# Instructions for the task
An exact copy of the entries is needed, with every line included.

────────

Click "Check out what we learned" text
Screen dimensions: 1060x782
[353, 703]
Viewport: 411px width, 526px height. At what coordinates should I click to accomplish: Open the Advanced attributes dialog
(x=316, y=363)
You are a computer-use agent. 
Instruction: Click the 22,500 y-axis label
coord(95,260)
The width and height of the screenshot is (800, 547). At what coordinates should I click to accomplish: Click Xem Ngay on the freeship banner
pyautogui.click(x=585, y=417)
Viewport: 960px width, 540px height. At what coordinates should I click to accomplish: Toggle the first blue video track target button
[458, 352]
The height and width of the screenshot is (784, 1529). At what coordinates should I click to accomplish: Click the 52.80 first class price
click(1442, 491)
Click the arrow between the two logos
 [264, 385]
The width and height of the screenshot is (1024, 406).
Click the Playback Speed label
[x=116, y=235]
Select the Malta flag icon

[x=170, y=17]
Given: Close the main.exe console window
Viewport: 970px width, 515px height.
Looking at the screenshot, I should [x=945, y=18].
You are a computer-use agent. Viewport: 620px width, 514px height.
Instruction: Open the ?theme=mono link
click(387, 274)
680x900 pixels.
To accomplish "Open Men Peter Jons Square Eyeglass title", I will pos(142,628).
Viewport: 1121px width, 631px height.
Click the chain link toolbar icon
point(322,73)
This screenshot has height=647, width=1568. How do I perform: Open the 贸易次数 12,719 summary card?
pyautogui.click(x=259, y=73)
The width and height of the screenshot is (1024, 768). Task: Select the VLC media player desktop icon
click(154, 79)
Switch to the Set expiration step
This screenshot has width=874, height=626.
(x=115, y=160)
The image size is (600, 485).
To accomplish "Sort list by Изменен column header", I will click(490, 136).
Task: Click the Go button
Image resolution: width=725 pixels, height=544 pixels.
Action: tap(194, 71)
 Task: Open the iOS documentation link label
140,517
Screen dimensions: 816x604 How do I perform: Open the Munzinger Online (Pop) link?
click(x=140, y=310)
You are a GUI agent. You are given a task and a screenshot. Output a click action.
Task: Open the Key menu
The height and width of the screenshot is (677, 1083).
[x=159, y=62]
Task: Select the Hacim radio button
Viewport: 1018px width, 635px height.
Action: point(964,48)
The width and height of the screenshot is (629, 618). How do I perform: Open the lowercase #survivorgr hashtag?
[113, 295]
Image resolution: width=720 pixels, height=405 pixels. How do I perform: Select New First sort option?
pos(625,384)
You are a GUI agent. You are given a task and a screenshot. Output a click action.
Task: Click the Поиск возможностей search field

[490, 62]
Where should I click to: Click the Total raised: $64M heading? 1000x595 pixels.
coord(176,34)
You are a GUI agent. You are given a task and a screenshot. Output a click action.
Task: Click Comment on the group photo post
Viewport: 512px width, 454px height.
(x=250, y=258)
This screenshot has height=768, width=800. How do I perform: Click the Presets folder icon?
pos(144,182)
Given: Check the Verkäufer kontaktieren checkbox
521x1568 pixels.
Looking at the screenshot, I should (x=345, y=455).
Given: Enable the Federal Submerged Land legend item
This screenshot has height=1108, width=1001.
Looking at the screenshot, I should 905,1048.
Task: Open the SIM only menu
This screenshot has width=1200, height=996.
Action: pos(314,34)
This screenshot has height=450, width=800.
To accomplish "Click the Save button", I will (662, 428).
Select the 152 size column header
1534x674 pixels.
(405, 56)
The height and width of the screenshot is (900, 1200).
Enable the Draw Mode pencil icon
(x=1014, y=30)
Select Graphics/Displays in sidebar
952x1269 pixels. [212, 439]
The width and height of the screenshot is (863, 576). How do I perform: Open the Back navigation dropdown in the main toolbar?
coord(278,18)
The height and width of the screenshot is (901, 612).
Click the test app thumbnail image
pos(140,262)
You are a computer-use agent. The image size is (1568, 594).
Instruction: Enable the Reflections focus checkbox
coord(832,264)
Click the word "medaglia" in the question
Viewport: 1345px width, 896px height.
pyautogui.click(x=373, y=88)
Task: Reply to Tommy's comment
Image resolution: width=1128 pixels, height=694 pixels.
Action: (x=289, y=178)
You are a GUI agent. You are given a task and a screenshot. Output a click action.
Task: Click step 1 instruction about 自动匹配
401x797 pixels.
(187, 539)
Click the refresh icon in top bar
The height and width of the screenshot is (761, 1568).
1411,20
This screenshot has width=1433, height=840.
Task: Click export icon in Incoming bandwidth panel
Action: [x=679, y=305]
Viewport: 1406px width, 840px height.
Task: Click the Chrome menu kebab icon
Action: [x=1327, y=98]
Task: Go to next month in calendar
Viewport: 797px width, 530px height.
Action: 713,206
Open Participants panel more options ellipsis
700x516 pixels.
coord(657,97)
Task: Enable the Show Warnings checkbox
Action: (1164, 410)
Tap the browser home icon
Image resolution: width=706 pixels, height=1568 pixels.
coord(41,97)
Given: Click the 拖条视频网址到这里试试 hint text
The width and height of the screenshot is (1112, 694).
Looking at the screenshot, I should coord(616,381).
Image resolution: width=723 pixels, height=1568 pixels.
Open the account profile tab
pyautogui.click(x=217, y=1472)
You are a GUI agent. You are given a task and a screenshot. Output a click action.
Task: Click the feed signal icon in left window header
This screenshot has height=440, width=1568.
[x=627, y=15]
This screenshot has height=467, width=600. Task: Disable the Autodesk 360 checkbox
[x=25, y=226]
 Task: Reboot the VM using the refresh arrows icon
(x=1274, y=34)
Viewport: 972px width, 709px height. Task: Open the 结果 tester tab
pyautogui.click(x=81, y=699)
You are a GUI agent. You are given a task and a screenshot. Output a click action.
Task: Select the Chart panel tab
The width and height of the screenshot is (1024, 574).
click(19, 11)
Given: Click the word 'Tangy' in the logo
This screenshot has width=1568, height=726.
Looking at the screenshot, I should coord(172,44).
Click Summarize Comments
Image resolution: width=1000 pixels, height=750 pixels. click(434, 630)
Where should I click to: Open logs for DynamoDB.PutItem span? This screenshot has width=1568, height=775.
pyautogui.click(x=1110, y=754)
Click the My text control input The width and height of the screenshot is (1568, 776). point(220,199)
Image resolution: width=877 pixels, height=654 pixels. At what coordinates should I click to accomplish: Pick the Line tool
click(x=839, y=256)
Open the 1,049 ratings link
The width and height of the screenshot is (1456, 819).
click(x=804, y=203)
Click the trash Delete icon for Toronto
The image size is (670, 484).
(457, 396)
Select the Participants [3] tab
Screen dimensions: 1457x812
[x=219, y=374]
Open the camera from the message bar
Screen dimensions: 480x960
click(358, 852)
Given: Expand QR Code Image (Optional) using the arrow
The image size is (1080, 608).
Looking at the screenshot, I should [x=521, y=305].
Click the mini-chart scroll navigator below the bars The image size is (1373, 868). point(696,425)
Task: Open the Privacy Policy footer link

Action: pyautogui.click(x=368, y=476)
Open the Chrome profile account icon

────────

# Written solution
Click "Check out what we learned" text
Screen dimensions: 1060x782
[353, 703]
Viewport: 411px width, 526px height. At what coordinates should I click to accomplish: Open the Advanced attributes dialog
(x=316, y=363)
You are a computer-use agent. 
Instruction: Click the 22,500 y-axis label
coord(95,260)
The width and height of the screenshot is (800, 547). At what coordinates should I click to accomplish: Click Xem Ngay on the freeship banner
pyautogui.click(x=585, y=417)
Viewport: 960px width, 540px height. At what coordinates should I click to accomplish: Toggle the first blue video track target button
[458, 352]
The height and width of the screenshot is (784, 1529). At what coordinates should I click to accomplish: Click the 52.80 first class price
click(1442, 491)
Click the arrow between the two logos
 [264, 385]
The width and height of the screenshot is (1024, 406).
Click the Playback Speed label
[x=116, y=235]
Select the Malta flag icon

[x=170, y=17]
Given: Close the main.exe console window
Viewport: 970px width, 515px height.
Looking at the screenshot, I should [x=945, y=18].
You are a computer-use agent. Viewport: 620px width, 514px height.
Instruction: Open the ?theme=mono link
click(387, 274)
680x900 pixels.
To accomplish "Open Men Peter Jons Square Eyeglass title", I will pos(142,628).
Viewport: 1121px width, 631px height.
Click the chain link toolbar icon
point(322,73)
This screenshot has height=647, width=1568. How do I perform: Open the 贸易次数 12,719 summary card?
pyautogui.click(x=259, y=73)
The width and height of the screenshot is (1024, 768). Task: Select the VLC media player desktop icon
click(154, 79)
Switch to the Set expiration step
This screenshot has width=874, height=626.
(x=115, y=160)
The image size is (600, 485).
To accomplish "Sort list by Изменен column header", I will click(490, 136).
Task: Click the Go button
Image resolution: width=725 pixels, height=544 pixels.
Action: tap(194, 71)
 Task: Open the iOS documentation link label
140,517
Screen dimensions: 816x604 How do I perform: Open the Munzinger Online (Pop) link?
click(x=140, y=310)
You are a GUI agent. You are given a task and a screenshot. Output a click action.
Task: Open the Key menu
The height and width of the screenshot is (677, 1083).
[x=159, y=62]
Task: Select the Hacim radio button
Viewport: 1018px width, 635px height.
Action: point(964,48)
The width and height of the screenshot is (629, 618). How do I perform: Open the lowercase #survivorgr hashtag?
[113, 295]
Image resolution: width=720 pixels, height=405 pixels. How do I perform: Select New First sort option?
pos(625,384)
You are a GUI agent. You are given a task and a screenshot. Output a click action.
Task: Click the Поиск возможностей search field

[490, 62]
Where should I click to: Click the Total raised: $64M heading? 1000x595 pixels.
coord(176,34)
You are a GUI agent. You are given a task and a screenshot. Output a click action.
Task: Click Comment on the group photo post
Viewport: 512px width, 454px height.
(x=250, y=258)
This screenshot has height=768, width=800. How do I perform: Click the Presets folder icon?
pos(144,182)
Given: Check the Verkäufer kontaktieren checkbox
521x1568 pixels.
Looking at the screenshot, I should (x=345, y=455).
Given: Enable the Federal Submerged Land legend item
This screenshot has height=1108, width=1001.
Looking at the screenshot, I should 905,1048.
Task: Open the SIM only menu
This screenshot has width=1200, height=996.
Action: pos(314,34)
This screenshot has height=450, width=800.
To accomplish "Click the Save button", I will (662, 428).
Select the 152 size column header
1534x674 pixels.
(405, 56)
The height and width of the screenshot is (900, 1200).
Enable the Draw Mode pencil icon
(x=1014, y=30)
Select Graphics/Displays in sidebar
952x1269 pixels. [212, 439]
The width and height of the screenshot is (863, 576). How do I perform: Open the Back navigation dropdown in the main toolbar?
coord(278,18)
The height and width of the screenshot is (901, 612).
Click the test app thumbnail image
pos(140,262)
You are a computer-use agent. The image size is (1568, 594).
Instruction: Enable the Reflections focus checkbox
coord(832,264)
Click the word "medaglia" in the question
Viewport: 1345px width, 896px height.
pyautogui.click(x=373, y=88)
Task: Reply to Tommy's comment
Image resolution: width=1128 pixels, height=694 pixels.
Action: (x=289, y=178)
You are a GUI agent. You are given a task and a screenshot. Output a click action.
Task: Click step 1 instruction about 自动匹配
401x797 pixels.
(187, 539)
Click the refresh icon in top bar
The height and width of the screenshot is (761, 1568).
1411,20
This screenshot has width=1433, height=840.
Task: Click export icon in Incoming bandwidth panel
Action: [x=679, y=305]
Viewport: 1406px width, 840px height.
Task: Click the Chrome menu kebab icon
Action: [x=1327, y=98]
Task: Go to next month in calendar
Viewport: 797px width, 530px height.
Action: 713,206
Open Participants panel more options ellipsis
700x516 pixels.
coord(657,97)
Task: Enable the Show Warnings checkbox
Action: (1164, 410)
Tap the browser home icon
Image resolution: width=706 pixels, height=1568 pixels.
coord(41,97)
Given: Click the 拖条视频网址到这里试试 hint text
The width and height of the screenshot is (1112, 694).
Looking at the screenshot, I should coord(616,381).
Image resolution: width=723 pixels, height=1568 pixels.
Open the account profile tab
pyautogui.click(x=217, y=1472)
You are a GUI agent. You are given a task and a screenshot. Output a click action.
Task: Click the feed signal icon in left window header
This screenshot has height=440, width=1568.
[x=627, y=15]
This screenshot has height=467, width=600. Task: Disable the Autodesk 360 checkbox
[x=25, y=226]
 Task: Reboot the VM using the refresh arrows icon
(x=1274, y=34)
Viewport: 972px width, 709px height. Task: Open the 结果 tester tab
pyautogui.click(x=81, y=699)
You are a GUI agent. You are given a task and a screenshot. Output a click action.
Task: Select the Chart panel tab
The width and height of the screenshot is (1024, 574).
click(19, 11)
Given: Click the word 'Tangy' in the logo
This screenshot has width=1568, height=726.
Looking at the screenshot, I should coord(172,44).
Click Summarize Comments
Image resolution: width=1000 pixels, height=750 pixels. click(434, 630)
Where should I click to: Open logs for DynamoDB.PutItem span? This screenshot has width=1568, height=775.
pyautogui.click(x=1110, y=754)
Click the My text control input The width and height of the screenshot is (1568, 776). point(220,199)
Image resolution: width=877 pixels, height=654 pixels. At what coordinates should I click to accomplish: Pick the Line tool
click(x=839, y=256)
Open the 1,049 ratings link
The width and height of the screenshot is (1456, 819).
click(x=804, y=203)
Click the trash Delete icon for Toronto
The image size is (670, 484).
(457, 396)
Select the Participants [3] tab
Screen dimensions: 1457x812
[x=219, y=374]
Open the camera from the message bar
Screen dimensions: 480x960
click(358, 852)
Given: Expand QR Code Image (Optional) using the arrow
The image size is (1080, 608).
Looking at the screenshot, I should [x=521, y=305].
Click the mini-chart scroll navigator below the bars The image size is (1373, 868). point(696,425)
Task: Open the Privacy Policy footer link

Action: pyautogui.click(x=368, y=476)
Open the Chrome profile account icon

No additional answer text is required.